There were some exceptions. The Terminator movies matched action with an intelligent and imaginative narrative, no-nonsense acting and some unusual casting to compelling effect. The best Bond movies and the Indiana Jones trilogy, on the other hand, were more gung-ho but constructed their action scenes with such elegance, and in between the action created such iconic moments, that watching an action movie became a complete aesthetic experience, rather than a combination of longeours and exciting moments. Steven Spielberg’s magnificent Duel transformed a chase between a car and a truck into an epic struggle of David versus Goliath and Man versus Machine, conveyed through expert use of the medium.

**INSTRUCTIONS:**
[a] Write out the part of the passage on action movies that begins with the words "There were some" and ends with "of the medium.".
[b] Continue the passage on action movies from its last sentence.
The material after the passage on action movies stands apart from it.

**RECORD SET:**
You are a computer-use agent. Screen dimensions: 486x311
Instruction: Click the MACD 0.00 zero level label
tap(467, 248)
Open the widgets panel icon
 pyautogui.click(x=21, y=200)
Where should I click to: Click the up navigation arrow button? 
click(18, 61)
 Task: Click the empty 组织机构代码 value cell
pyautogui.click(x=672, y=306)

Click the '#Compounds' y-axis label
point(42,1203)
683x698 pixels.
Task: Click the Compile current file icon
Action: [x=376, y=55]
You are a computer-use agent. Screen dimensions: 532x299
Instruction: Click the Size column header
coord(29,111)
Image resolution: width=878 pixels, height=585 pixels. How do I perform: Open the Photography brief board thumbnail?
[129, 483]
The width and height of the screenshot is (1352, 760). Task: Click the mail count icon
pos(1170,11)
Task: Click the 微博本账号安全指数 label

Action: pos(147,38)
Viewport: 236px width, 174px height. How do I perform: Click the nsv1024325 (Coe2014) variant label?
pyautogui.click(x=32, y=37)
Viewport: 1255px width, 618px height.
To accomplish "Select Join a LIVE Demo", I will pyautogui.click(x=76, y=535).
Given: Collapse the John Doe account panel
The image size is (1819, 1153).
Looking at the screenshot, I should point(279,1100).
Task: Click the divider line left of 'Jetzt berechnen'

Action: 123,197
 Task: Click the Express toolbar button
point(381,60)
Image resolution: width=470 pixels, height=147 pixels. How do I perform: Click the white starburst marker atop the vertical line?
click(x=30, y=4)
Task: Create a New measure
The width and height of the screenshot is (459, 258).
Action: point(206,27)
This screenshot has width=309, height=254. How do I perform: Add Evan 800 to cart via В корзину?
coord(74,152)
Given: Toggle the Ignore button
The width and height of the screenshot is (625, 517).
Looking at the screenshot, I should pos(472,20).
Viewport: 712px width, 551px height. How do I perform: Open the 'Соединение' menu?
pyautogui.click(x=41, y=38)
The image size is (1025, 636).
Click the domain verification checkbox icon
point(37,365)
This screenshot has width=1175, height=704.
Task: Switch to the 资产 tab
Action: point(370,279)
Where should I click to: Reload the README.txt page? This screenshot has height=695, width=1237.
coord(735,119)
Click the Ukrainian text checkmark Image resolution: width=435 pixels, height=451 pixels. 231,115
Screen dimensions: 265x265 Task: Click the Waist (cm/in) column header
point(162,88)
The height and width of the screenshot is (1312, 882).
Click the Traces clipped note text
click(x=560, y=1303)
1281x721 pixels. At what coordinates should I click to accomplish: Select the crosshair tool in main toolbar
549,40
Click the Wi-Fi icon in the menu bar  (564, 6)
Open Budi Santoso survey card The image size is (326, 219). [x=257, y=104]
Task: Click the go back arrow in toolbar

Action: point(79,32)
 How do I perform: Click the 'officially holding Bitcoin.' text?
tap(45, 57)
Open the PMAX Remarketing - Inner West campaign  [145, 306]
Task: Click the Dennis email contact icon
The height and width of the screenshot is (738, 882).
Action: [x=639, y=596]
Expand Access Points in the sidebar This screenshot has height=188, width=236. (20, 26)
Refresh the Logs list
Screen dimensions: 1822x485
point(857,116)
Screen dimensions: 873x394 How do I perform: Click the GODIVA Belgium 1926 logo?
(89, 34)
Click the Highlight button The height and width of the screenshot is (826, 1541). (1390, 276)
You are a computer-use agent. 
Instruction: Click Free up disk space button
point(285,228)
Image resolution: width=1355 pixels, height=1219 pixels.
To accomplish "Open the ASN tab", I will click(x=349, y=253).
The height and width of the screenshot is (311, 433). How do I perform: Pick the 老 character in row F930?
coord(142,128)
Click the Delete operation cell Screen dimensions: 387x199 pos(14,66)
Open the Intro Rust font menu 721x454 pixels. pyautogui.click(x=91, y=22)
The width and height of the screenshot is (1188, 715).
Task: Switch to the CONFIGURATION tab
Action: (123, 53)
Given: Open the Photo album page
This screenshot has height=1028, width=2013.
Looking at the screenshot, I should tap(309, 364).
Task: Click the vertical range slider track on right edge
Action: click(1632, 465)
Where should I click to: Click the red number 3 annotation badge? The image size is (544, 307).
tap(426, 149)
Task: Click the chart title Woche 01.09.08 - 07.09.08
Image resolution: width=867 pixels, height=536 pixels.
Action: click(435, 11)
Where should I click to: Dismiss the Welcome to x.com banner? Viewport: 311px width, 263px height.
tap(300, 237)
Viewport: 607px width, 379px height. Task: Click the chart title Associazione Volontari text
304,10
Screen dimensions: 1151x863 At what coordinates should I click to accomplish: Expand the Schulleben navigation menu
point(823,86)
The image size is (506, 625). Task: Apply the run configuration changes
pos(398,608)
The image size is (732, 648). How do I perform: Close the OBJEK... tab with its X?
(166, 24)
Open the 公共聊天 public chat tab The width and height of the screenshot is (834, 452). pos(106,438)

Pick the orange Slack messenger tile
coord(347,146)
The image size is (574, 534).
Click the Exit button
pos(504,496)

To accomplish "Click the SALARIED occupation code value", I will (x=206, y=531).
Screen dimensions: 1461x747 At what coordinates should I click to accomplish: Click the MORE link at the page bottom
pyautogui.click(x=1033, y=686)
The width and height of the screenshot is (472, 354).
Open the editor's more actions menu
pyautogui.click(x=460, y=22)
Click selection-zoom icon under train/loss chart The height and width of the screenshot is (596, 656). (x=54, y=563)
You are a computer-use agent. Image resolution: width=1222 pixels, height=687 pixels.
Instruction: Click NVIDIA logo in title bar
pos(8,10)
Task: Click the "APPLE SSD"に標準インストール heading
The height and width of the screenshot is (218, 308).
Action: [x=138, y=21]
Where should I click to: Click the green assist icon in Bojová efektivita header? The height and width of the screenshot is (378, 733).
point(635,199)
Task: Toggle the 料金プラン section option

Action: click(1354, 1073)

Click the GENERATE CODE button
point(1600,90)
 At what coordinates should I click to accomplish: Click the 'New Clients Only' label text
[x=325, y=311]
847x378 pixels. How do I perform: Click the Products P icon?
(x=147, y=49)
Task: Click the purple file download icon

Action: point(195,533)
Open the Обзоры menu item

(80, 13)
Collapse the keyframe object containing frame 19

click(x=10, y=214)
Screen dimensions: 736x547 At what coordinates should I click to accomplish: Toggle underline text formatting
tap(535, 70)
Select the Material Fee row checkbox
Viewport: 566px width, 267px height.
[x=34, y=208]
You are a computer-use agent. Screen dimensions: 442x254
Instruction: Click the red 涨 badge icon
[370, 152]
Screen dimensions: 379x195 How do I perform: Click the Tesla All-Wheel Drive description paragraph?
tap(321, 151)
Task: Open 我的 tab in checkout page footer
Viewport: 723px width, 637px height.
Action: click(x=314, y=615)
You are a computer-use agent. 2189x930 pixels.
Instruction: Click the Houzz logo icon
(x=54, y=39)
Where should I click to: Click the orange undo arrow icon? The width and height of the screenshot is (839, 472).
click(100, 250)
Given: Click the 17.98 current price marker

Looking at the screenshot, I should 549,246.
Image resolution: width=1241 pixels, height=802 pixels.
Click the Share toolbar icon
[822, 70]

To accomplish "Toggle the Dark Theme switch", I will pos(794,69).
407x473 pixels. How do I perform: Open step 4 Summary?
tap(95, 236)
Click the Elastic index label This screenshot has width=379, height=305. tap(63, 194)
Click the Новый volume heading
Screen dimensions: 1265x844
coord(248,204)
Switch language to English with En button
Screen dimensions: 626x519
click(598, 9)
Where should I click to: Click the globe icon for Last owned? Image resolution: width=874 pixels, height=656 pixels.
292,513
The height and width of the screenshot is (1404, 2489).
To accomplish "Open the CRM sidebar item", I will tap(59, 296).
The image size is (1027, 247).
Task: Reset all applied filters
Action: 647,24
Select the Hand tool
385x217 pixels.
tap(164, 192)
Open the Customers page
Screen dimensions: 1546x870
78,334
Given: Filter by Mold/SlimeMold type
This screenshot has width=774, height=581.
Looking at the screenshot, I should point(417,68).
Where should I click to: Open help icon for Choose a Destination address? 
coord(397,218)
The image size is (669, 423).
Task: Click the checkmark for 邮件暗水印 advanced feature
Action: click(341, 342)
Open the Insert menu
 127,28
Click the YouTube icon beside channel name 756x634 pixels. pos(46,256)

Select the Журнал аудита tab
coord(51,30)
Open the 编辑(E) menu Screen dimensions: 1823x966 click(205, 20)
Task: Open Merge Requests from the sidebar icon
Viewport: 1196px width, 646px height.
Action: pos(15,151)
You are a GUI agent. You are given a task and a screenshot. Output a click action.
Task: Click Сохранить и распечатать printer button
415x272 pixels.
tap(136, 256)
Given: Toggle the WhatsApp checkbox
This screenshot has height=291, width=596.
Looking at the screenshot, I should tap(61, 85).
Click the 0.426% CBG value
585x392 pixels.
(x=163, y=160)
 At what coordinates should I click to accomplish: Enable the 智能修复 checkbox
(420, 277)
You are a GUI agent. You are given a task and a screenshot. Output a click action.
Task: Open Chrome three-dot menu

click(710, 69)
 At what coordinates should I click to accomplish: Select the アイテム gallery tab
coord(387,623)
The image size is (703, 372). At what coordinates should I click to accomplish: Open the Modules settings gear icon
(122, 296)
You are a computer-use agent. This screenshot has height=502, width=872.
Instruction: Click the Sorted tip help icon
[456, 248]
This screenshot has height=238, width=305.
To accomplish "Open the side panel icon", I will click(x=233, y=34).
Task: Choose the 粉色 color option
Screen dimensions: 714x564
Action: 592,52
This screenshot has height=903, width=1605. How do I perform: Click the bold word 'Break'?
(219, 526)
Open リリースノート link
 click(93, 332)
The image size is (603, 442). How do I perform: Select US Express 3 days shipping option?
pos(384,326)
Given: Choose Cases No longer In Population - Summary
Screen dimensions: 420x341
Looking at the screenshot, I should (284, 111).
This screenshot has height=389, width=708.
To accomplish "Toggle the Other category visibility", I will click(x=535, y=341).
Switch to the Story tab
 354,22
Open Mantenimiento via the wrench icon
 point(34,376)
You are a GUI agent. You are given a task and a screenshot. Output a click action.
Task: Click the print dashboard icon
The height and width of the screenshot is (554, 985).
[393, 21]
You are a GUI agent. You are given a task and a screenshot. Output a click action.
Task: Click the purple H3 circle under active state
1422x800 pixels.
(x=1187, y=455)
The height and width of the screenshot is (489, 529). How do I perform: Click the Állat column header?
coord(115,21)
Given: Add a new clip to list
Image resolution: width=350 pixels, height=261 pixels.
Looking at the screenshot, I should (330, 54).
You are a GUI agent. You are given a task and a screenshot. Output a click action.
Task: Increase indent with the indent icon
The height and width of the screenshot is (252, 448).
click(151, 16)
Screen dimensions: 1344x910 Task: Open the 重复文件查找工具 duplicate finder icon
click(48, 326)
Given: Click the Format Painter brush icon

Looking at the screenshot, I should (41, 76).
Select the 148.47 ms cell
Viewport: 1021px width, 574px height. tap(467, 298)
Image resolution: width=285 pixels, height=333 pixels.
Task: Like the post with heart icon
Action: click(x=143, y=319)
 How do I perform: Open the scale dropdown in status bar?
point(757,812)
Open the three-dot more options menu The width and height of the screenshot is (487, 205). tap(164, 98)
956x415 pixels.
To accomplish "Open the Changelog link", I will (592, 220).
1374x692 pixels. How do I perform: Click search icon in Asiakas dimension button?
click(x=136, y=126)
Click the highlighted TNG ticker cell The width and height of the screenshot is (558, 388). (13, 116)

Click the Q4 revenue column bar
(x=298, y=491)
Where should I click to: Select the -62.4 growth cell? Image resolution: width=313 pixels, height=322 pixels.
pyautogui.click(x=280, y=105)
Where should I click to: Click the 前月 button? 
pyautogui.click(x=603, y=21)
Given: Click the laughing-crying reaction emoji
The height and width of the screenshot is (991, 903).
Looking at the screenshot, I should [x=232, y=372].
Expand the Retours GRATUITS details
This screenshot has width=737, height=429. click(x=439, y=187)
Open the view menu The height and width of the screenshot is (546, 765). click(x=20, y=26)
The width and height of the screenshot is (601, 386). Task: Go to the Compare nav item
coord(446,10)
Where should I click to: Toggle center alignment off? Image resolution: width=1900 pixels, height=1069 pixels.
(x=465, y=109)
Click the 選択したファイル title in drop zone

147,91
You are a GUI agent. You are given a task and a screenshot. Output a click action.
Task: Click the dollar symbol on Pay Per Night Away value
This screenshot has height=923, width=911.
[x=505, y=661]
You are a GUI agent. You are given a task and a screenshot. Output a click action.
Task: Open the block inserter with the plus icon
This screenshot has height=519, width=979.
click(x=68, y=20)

**PER-TASK OUTPUTS:**
[a]
There were some exceptions. The Terminator movies matched action with an intelligent and imaginative narrative, no-nonsense acting and some unusual casting to compelling effect. The best Bond movies and the Indiana Jones trilogy, on the other hand, were more gung-ho but constructed their action scenes with such elegance, and in between the action created such iconic moments, that watching an action movie became a complete aesthetic experience, rather than a combination of longeours and exciting moments. Steven Spielberg’s magnificent Duel transformed a chase between a car and a truck into an epic struggle of David versus Goliath and Man versus Machine, conveyed through expert use of the medium.

[b]
The ridiculous films of John Woo were acclaimed by some critics as demonstrating the aesthetic potential of action, in much the same way as some critics insist that martial arts movies possess a balletic grace, but this argument is feeble. Woo’s predilection for slow-motion and shots of doves flying past the heroes do not transform his movies – all of which have dreadful scripts – into art. The endless scenes of men firing twin handguns at each other become monotonous, and the lack of any real physical danger prevents actual excitement or tension (a problem the two Matrix sequels ran into: if the hero and bad guy can’t hurt each other, what’s the point?).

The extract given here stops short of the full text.